Of course, companies might be able to trim storage costs by merging duplicate files, but that then requires in-house permissions management again.

Alternative 2: Check permissions at query time

Instead of importing permissions ahead-of-time, companies could manually check for access at runtime, iterating over each piece of context.

To check permissions at query time, organizations would need to store relevant identifiers in metadata to check if the querying user has access to the entity.

Benefits

Checking permissions at query time prevents the need to manage an in-house permissions system, similar to the previous alternative. However, it also doesn’t require each user to manually authenticate.

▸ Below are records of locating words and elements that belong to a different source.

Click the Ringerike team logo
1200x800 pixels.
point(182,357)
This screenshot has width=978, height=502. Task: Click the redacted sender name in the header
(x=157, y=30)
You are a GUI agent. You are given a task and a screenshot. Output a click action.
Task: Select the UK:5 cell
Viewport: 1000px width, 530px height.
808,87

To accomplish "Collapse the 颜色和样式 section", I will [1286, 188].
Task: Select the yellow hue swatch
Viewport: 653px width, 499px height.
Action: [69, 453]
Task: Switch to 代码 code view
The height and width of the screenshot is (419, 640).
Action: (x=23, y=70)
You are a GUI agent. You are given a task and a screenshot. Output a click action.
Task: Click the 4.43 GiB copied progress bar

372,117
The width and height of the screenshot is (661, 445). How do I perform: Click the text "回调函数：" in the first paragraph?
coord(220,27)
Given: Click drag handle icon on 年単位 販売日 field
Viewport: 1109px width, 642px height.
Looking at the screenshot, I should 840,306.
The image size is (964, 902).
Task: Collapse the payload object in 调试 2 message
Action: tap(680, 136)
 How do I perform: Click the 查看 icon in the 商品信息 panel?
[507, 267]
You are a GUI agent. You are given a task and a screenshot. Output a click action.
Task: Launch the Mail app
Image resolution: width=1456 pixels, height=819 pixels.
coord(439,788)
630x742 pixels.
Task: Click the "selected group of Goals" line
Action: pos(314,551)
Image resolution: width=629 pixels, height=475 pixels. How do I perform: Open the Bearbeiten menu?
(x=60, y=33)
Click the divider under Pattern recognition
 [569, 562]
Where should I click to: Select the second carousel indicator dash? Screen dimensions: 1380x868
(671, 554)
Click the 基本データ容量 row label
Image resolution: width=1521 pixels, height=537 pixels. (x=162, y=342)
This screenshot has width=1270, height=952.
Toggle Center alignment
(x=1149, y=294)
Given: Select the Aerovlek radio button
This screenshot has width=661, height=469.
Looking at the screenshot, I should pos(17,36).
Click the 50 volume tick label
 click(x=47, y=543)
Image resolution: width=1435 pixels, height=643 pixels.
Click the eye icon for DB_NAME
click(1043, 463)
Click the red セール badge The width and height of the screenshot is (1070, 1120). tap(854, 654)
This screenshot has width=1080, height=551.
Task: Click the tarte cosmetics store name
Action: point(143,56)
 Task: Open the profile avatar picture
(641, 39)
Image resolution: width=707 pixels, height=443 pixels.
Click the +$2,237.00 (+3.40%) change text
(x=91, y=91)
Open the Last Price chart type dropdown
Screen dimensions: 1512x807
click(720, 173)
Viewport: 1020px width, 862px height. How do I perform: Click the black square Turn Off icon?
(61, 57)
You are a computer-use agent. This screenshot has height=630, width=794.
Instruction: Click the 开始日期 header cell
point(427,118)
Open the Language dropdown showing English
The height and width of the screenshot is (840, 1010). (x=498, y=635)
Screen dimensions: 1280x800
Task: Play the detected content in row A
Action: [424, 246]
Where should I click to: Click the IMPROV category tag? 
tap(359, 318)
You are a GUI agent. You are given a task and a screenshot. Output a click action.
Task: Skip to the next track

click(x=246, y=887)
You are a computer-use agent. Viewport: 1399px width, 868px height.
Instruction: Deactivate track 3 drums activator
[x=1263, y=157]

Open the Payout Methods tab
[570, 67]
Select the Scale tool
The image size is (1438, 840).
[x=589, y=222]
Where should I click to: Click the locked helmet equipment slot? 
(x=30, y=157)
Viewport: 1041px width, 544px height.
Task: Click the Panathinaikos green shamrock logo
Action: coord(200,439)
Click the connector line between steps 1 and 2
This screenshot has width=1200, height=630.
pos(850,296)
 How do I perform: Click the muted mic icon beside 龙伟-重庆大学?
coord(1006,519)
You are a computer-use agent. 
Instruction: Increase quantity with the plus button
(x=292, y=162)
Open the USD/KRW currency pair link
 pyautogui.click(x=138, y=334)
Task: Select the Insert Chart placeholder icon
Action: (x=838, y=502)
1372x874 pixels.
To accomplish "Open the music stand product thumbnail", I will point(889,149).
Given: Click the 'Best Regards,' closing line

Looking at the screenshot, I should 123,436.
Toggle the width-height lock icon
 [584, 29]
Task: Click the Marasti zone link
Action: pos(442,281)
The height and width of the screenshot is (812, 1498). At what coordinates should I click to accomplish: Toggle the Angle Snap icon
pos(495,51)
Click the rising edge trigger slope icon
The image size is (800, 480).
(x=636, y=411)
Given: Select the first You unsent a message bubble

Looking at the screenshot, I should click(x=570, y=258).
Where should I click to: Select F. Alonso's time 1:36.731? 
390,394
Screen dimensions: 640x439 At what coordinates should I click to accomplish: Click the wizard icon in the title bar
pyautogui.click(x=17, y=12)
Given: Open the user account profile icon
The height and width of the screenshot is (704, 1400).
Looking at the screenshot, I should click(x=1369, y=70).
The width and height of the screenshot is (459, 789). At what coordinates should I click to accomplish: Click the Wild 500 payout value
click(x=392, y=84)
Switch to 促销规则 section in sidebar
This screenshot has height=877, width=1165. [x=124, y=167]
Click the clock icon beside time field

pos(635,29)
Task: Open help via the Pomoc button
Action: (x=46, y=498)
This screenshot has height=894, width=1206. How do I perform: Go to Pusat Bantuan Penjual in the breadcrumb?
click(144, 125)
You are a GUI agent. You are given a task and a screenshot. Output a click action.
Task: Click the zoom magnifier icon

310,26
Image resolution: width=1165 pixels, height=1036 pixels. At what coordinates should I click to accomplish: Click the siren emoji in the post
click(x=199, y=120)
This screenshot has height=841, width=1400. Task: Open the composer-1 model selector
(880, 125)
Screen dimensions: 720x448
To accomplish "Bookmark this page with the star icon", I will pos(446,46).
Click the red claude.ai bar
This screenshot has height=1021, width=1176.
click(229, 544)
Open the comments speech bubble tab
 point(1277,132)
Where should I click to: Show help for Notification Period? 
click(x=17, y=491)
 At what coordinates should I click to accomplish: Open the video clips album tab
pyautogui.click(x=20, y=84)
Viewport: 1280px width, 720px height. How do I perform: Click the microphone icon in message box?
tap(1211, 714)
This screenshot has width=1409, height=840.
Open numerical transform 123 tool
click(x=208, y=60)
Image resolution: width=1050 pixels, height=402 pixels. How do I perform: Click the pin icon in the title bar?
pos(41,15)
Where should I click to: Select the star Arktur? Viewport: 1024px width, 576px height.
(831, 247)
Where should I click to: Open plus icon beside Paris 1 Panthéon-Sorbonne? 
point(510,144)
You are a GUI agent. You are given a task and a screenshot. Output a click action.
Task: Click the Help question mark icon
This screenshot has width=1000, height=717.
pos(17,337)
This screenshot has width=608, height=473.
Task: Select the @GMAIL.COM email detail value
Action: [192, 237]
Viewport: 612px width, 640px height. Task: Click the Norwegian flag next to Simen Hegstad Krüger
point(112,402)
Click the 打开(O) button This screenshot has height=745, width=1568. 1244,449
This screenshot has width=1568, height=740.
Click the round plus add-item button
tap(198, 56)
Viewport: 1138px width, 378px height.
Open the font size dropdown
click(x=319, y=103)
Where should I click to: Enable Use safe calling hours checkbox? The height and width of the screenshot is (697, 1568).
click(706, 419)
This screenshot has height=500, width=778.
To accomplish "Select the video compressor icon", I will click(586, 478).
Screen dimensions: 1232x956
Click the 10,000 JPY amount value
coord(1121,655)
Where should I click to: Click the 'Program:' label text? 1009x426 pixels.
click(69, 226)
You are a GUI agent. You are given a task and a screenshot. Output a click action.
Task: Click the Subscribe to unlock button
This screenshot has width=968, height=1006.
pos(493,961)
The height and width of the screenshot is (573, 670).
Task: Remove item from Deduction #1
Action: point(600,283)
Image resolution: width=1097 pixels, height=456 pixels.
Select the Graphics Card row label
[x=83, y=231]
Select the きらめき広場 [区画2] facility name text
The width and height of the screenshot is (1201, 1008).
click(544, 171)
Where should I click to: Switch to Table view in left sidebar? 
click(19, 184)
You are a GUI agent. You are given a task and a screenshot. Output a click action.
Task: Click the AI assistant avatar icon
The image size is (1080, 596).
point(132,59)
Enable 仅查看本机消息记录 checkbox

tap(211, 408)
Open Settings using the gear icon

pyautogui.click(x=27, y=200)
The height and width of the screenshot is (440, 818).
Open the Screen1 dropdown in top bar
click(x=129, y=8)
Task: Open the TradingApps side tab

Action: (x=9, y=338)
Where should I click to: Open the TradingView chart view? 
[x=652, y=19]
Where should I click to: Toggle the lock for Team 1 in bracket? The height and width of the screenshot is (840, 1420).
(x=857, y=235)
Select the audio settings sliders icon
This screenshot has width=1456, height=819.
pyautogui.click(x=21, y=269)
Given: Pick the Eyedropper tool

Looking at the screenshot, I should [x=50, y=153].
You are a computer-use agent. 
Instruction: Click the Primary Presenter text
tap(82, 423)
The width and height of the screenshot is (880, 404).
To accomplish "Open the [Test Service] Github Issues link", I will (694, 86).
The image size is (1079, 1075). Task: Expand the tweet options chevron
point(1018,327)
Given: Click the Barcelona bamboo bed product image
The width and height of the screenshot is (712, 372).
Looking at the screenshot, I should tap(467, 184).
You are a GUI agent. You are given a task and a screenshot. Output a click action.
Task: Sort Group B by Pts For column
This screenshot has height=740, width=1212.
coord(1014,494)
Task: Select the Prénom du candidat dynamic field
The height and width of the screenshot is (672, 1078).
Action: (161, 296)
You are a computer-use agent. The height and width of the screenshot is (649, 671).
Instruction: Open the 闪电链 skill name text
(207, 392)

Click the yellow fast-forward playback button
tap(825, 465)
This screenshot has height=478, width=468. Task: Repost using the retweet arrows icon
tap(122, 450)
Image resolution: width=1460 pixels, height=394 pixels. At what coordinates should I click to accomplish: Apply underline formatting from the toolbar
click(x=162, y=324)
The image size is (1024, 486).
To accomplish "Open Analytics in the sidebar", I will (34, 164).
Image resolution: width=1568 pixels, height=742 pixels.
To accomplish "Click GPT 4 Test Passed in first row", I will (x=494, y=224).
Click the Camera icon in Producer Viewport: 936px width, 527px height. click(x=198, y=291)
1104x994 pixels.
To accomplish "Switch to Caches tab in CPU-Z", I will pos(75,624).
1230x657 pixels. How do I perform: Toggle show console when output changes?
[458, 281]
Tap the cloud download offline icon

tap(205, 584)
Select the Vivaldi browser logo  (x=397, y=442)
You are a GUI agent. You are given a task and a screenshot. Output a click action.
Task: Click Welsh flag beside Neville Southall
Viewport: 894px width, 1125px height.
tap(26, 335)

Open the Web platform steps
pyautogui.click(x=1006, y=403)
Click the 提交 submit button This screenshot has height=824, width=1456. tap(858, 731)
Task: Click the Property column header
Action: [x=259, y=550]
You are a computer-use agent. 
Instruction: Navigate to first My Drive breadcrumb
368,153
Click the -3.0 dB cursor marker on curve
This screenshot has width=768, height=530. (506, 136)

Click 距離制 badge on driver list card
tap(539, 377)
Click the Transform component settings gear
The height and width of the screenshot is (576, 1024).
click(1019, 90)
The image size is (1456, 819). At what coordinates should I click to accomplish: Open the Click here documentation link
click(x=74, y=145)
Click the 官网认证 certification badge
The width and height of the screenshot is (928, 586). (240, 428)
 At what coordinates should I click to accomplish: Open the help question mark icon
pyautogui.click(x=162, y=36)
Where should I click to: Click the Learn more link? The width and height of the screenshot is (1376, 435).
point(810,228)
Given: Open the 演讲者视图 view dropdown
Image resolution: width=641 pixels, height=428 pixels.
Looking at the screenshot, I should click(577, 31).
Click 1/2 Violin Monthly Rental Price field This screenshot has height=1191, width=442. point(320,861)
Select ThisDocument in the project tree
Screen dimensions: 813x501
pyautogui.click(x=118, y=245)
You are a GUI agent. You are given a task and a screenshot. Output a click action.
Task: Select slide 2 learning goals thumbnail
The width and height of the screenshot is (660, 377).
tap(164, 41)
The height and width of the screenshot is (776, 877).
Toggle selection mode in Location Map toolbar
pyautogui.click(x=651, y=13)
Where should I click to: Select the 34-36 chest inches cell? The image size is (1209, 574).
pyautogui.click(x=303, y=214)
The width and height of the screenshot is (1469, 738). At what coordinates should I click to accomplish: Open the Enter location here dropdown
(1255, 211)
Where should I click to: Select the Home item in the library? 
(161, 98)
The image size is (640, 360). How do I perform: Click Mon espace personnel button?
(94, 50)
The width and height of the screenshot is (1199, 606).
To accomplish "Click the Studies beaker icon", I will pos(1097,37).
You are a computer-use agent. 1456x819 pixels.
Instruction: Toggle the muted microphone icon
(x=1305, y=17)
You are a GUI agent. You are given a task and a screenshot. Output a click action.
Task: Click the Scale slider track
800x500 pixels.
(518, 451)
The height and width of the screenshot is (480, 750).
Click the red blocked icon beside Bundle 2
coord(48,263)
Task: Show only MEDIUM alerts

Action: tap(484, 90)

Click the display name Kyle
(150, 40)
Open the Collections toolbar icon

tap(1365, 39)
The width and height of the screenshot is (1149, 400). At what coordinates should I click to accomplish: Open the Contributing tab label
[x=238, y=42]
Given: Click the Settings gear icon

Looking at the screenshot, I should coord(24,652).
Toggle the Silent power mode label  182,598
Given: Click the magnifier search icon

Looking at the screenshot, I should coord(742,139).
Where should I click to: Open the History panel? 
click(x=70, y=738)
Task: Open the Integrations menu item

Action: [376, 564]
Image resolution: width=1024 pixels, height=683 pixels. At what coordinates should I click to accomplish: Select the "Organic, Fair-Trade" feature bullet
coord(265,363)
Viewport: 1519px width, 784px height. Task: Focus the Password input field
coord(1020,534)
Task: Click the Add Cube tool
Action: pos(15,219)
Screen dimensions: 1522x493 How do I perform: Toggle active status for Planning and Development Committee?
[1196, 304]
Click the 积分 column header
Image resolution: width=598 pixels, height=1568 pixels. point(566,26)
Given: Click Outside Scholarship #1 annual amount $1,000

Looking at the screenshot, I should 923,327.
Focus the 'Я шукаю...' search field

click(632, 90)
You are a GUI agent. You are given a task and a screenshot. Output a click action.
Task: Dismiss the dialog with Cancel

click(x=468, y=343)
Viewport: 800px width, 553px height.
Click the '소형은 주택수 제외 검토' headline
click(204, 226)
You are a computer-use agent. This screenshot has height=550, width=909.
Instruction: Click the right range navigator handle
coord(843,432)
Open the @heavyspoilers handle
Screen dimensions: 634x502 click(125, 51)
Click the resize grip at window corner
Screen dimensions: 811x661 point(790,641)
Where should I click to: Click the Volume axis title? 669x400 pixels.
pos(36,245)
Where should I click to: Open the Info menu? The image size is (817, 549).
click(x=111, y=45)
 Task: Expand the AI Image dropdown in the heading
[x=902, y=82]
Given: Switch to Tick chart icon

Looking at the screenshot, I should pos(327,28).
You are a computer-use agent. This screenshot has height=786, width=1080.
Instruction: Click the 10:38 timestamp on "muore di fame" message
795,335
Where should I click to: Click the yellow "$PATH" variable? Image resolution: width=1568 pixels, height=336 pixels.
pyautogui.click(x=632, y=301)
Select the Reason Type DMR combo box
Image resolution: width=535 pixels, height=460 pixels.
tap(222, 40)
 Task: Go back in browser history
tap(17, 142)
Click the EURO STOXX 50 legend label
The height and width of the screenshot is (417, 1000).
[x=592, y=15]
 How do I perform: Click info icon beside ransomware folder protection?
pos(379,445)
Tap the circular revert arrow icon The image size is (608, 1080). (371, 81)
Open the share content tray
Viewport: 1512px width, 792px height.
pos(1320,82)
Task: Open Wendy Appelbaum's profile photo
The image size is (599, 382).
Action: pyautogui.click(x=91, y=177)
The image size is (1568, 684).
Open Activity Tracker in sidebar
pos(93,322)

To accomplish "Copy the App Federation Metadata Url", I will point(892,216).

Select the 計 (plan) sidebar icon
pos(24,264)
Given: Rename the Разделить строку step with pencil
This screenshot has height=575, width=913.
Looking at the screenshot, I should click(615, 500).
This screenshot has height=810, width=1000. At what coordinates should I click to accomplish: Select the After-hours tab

It also checks against the most up-to-date permissions, something that neither of the previous approaches account for. Permissions do change, especially as users change roles.

Drawbacks

The obvious issue, however, is latency. Checking permissions via the 3rd party API at runtime can be extremely expensive, especially if some APIs are subject to rate-limits and are generally slow. However, it does create a new benefit: permissions will always be up-to-date. Because permissions do occasionally change, checking permissions at runtime is the most.

Closing Thoughts

Integrating permission with RAG is a tricky process. The first approach would be for organizations to manage a master permissions system that all other integrations are reconciled against, allowing the system to elegant filter-out restricted entities at query time. Another approach would be to use multi-tenancy, where each user manually integrates their owned data via OAuth, with it stored in a namespaced application. The final approach would be to check permissions at runtime, but this process can be slow, albeit being the most up-do-date and accurate.

Choosing the right strategy comes down to evaluating your needs as an organization and your expectations to scale, but the reality is, you may need to implement a combination of the three permissions strategies. Changing strategies down-the-road is possible, but it can be expensive on engineering hours as each approach uses a fundamentally different approach.